■ Exercise details ■
Starting with the line that contains "Turn on Create affiliate link switch" and ending with the last line of the entries, repeat exactly those lines and nothing else, pictures excluded.

⁂

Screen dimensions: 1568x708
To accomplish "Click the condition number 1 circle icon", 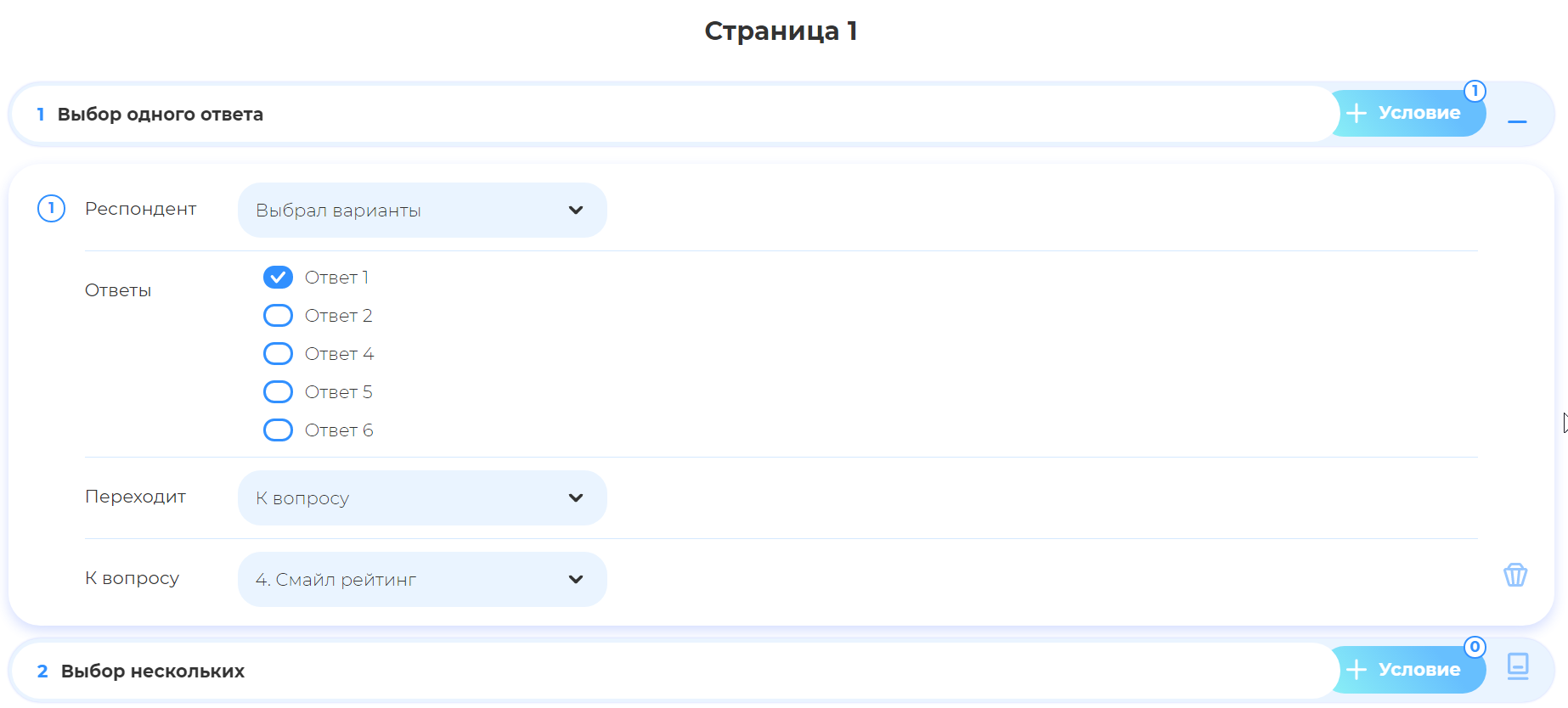I will pos(51,208).
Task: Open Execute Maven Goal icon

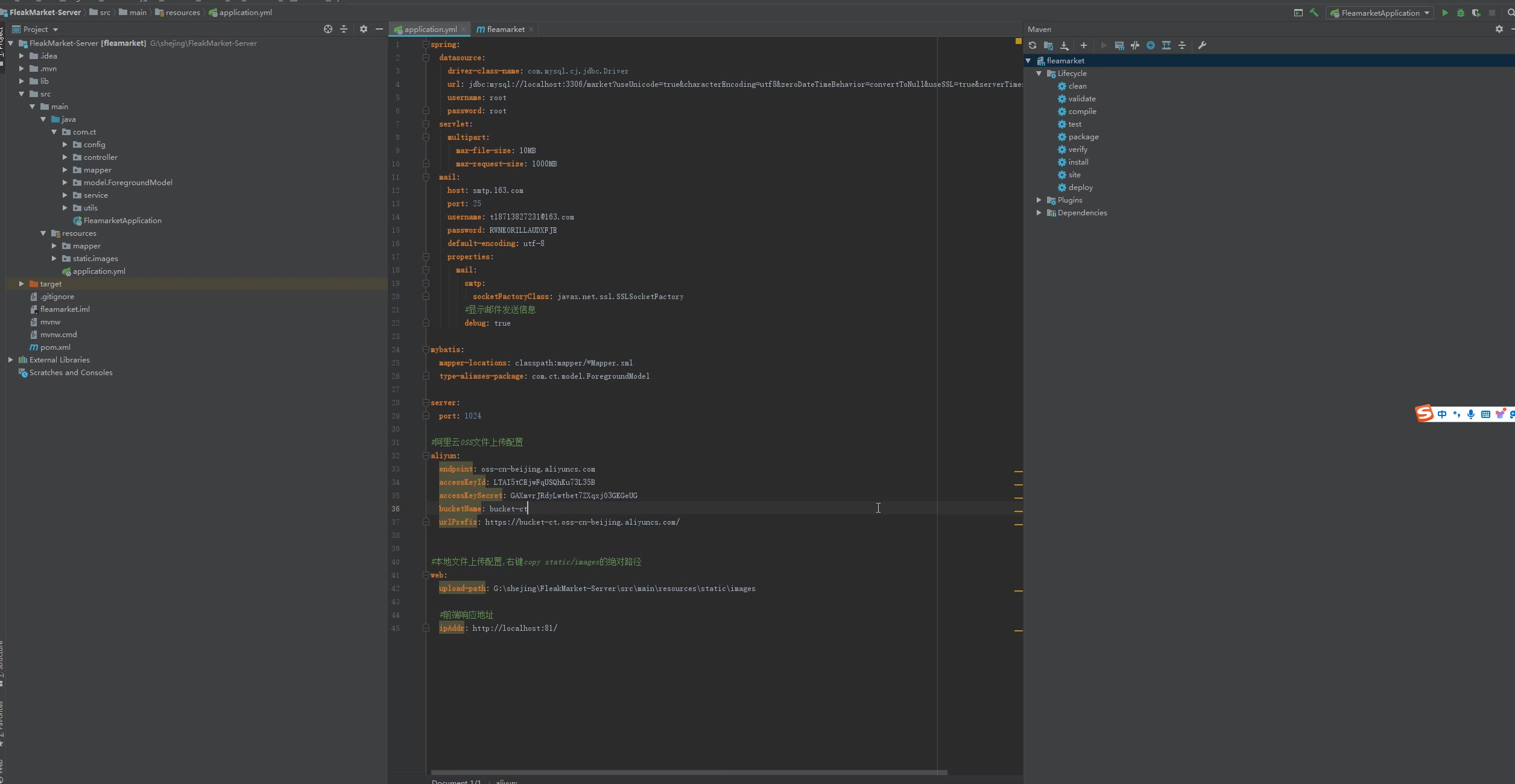Action: point(1119,45)
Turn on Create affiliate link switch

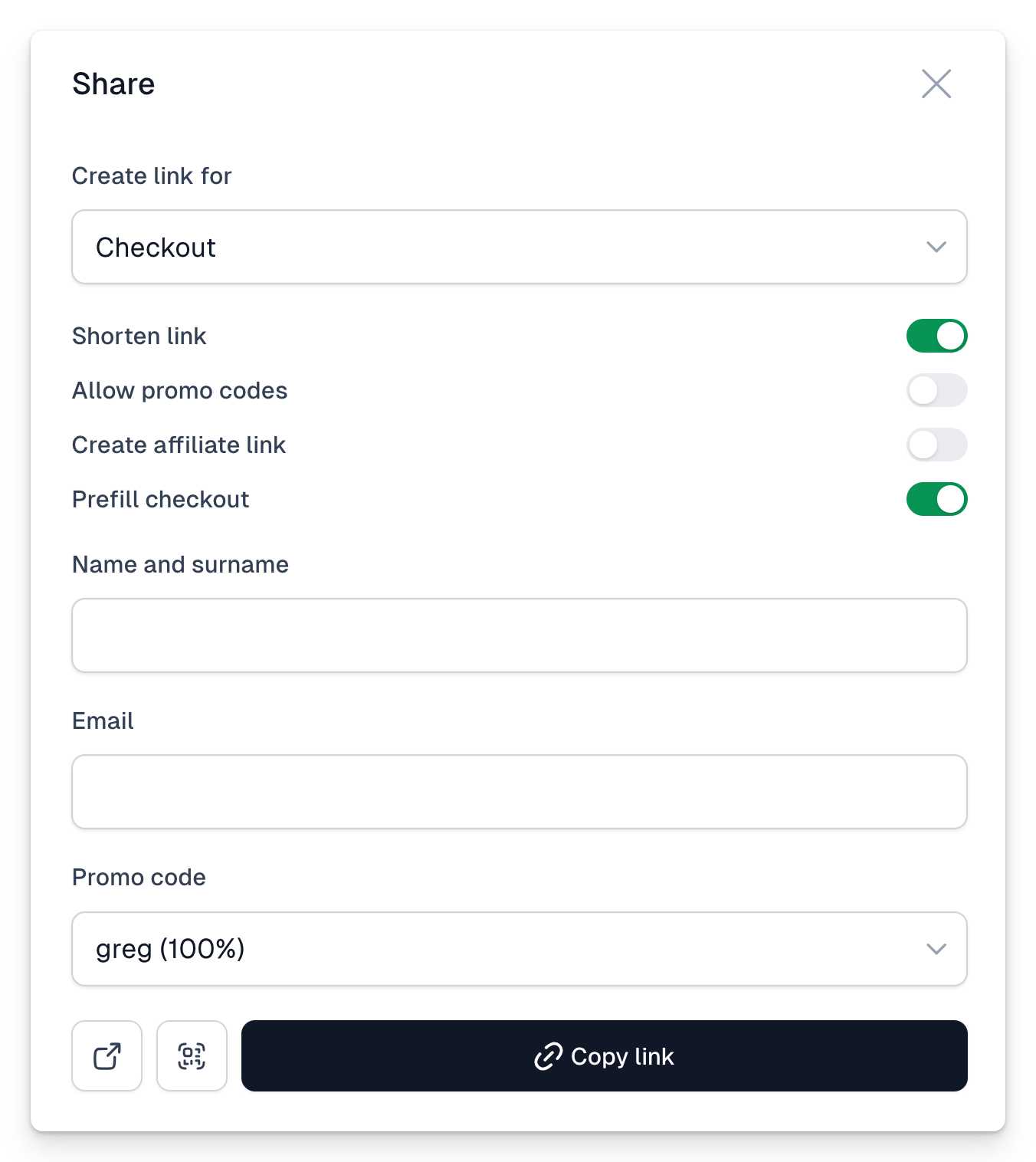tap(936, 445)
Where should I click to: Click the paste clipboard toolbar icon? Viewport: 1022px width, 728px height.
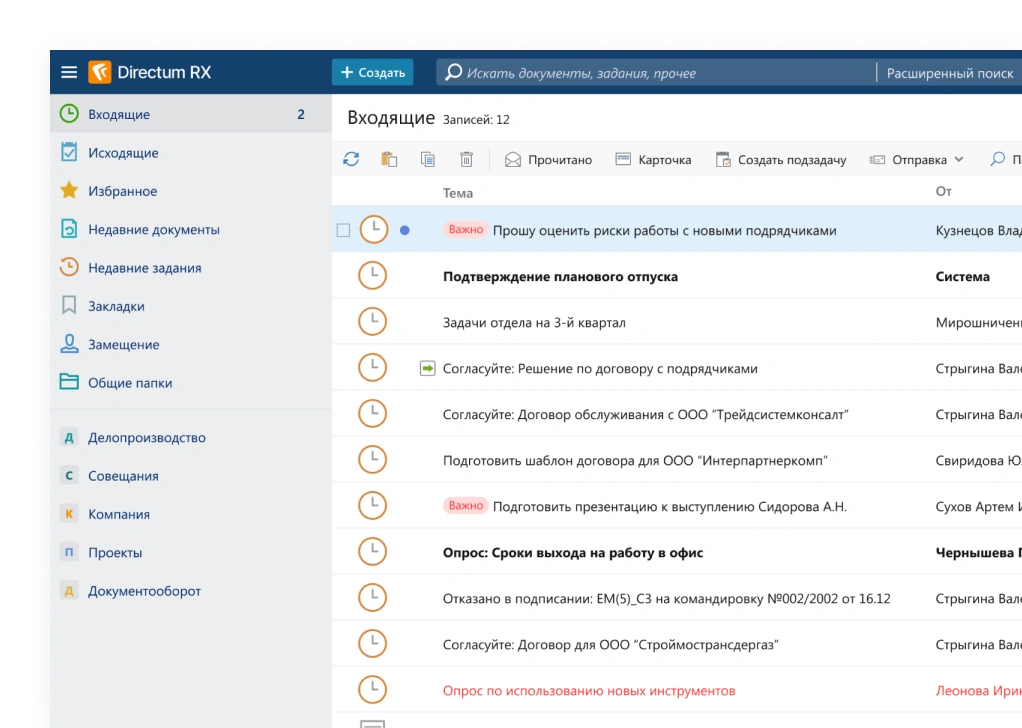tap(390, 159)
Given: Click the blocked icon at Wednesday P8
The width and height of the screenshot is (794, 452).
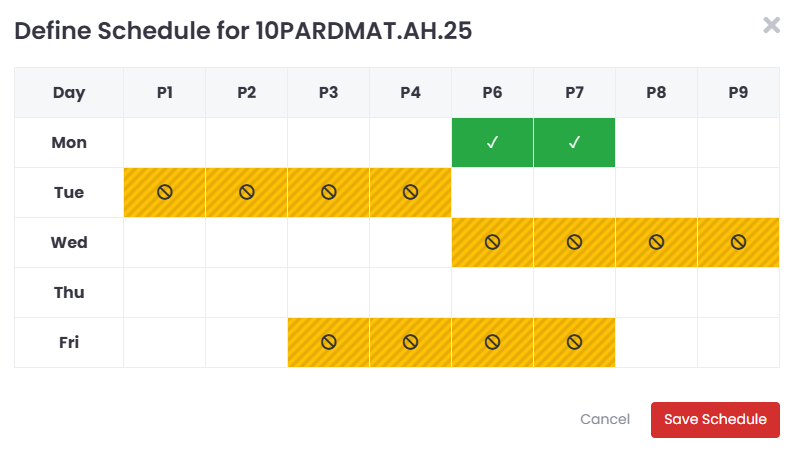Looking at the screenshot, I should click(x=656, y=242).
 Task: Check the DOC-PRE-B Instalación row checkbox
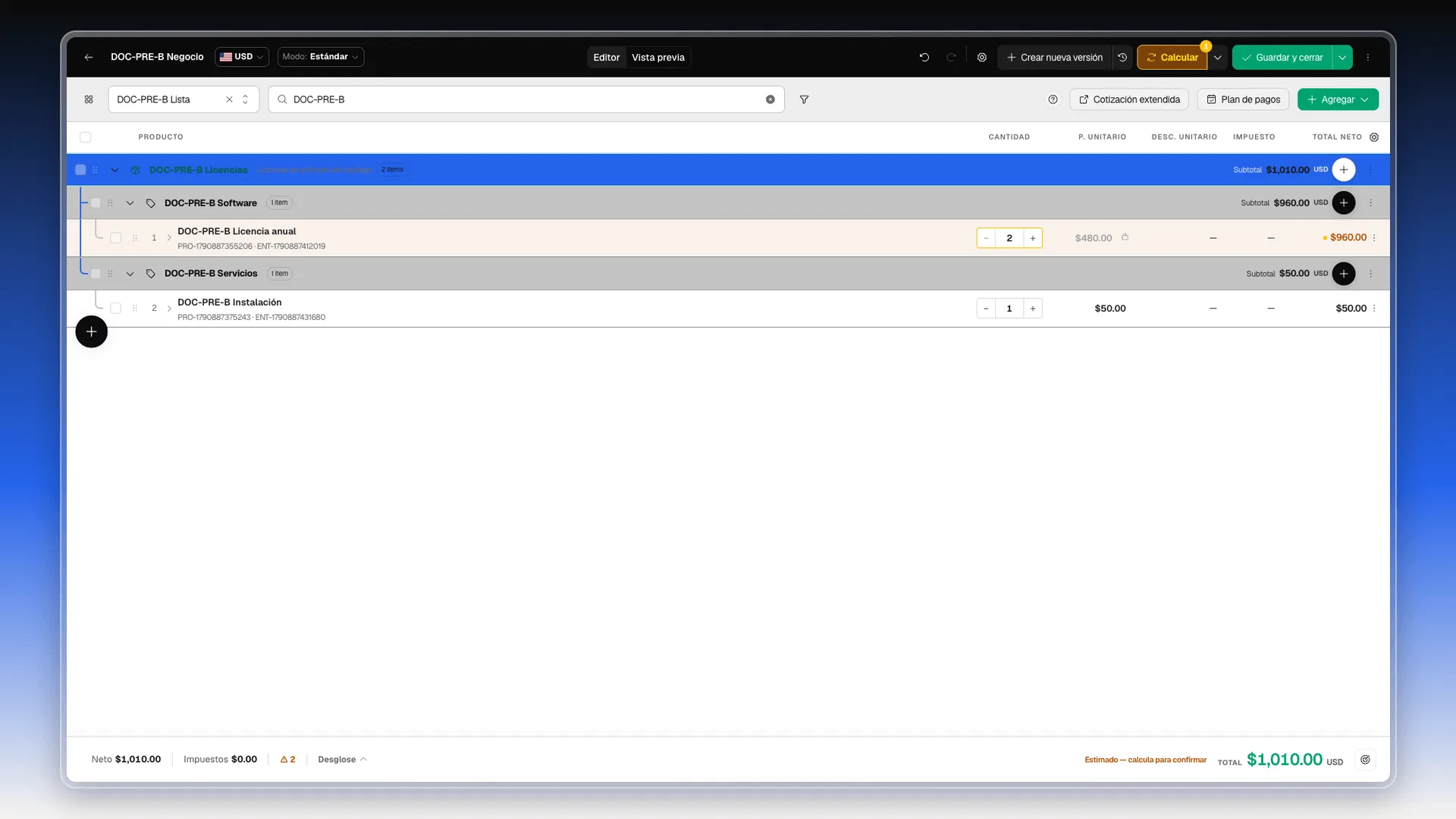pyautogui.click(x=115, y=309)
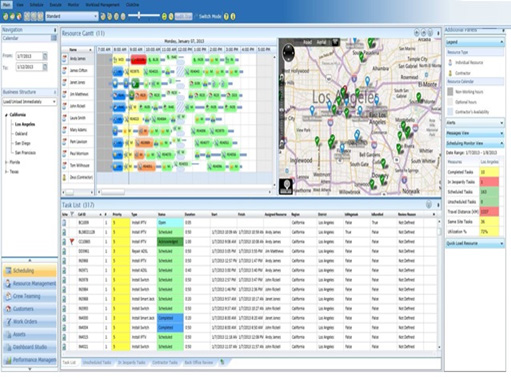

⁂

■ Solution to the problem ■
Turn on Create affiliate link switch

tap(936, 445)
Where should I click to: Click the paste clipboard toolbar icon? Viewport: 1022px width, 728px height.
tap(390, 159)
Given: Click the blocked icon at Wednesday P8
The width and height of the screenshot is (794, 452).
Looking at the screenshot, I should click(x=656, y=242).
 Task: Check the DOC-PRE-B Instalación row checkbox
pyautogui.click(x=115, y=309)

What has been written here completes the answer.